##### EXTRAIT DU DOCUMENT
La promotion de l’innovation : Enjeu de partenariat entre les secteurs public, privé et associatif

Par : Tallel
 
 

invention200.jpgL’innovation et la recherche surtout appliquée sont de plus en plus
considérées comme des choix stratégiques pour le pays. Le président de la
République a, dans une approche originale et pragmatique, associé les
efforts des secteurs public, privé et associatif pour justement promouvoir
l’innovation et la recherche. Objectif : fournir aux entreprises les
arguments techniques et technologiques leur permettant d’innover en matière
de production. Seule, en effet, l’innovation est susceptible d’améliorer la
productivité des entreprises et donc de soutenir leur concurrence.

La décision du
Président de la République de porter dès 2004 à 1% la part du PIB réservée à
la recherche-innovation est donc opportune et salutaire. Or, en complément
ou en soutien à cet effort public particulier enregistré pour la première
fois en Tunisie, le Président a appelé le secteur privé à s’impliquer mieux
et plus dans la promotion de l’innovation et de la recherche en Tunisie.
Dans les pays développés, le financement de la recherche-innovation incombe
presque exclusivement au secteur privé. Le tissu associatif est aussi appelé
à joindre ses efforts à ceux des autres secteurs pour que lui aussi rame
dans le sens de la promotion de l’innovation et de la recherche.  

Notre implication dans
ce choix stratégique de la promotion de l’innovation et de la recherche
emprunte et simultanément les deux voies balisées par le président de la
République. Nous nous y investissons en tant que partenaire privé devant
apporter sa contribution à l’effort global fourni dans ce sens. Nous
participons aussi en tant qu’association à clarifier et à densifier les
débats sur l’innovation afin d’identifier les choix les plus adaptés à notre
environnement particulier et à nos problématiques propres.
##########
§ **CONSIGNE**: Reproduisez tel quel le passage de l'extrait sur la promotion de l'innovation qui s'ouvre sur les mots contenant « Dans les pays » et se clôt sur « de la recherche. ».
##### DONNÉES FOURNIES
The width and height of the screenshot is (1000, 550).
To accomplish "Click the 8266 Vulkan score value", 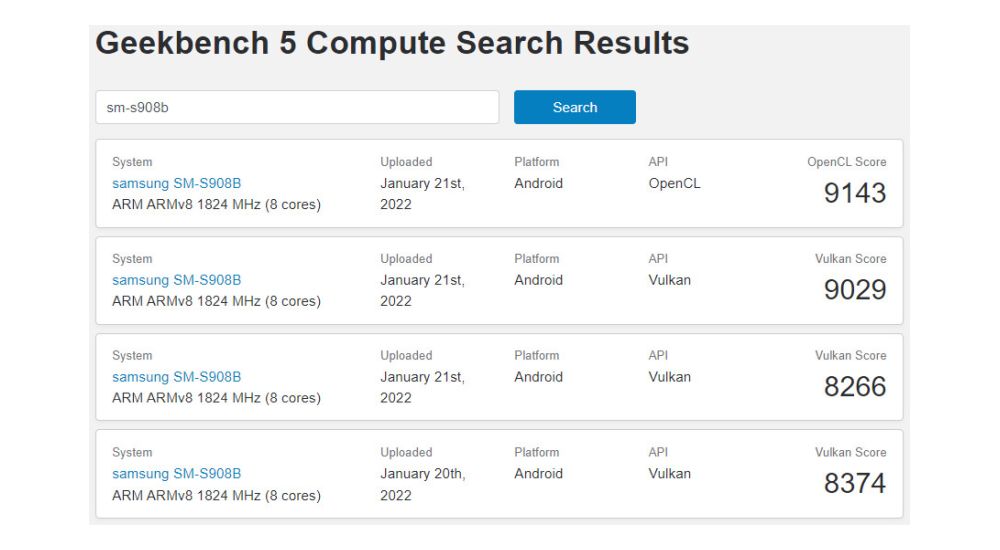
##########
§ **RÉPONSE**:
Dans les pays développés, le financement de la recherche-innovation incombe
presque exclusivement au secteur privé. Le tissu associatif est aussi appelé
à joindre ses efforts à ceux des autres secteurs pour que lui aussi rame
dans le sens de la promotion de l’innovation et de la recherche.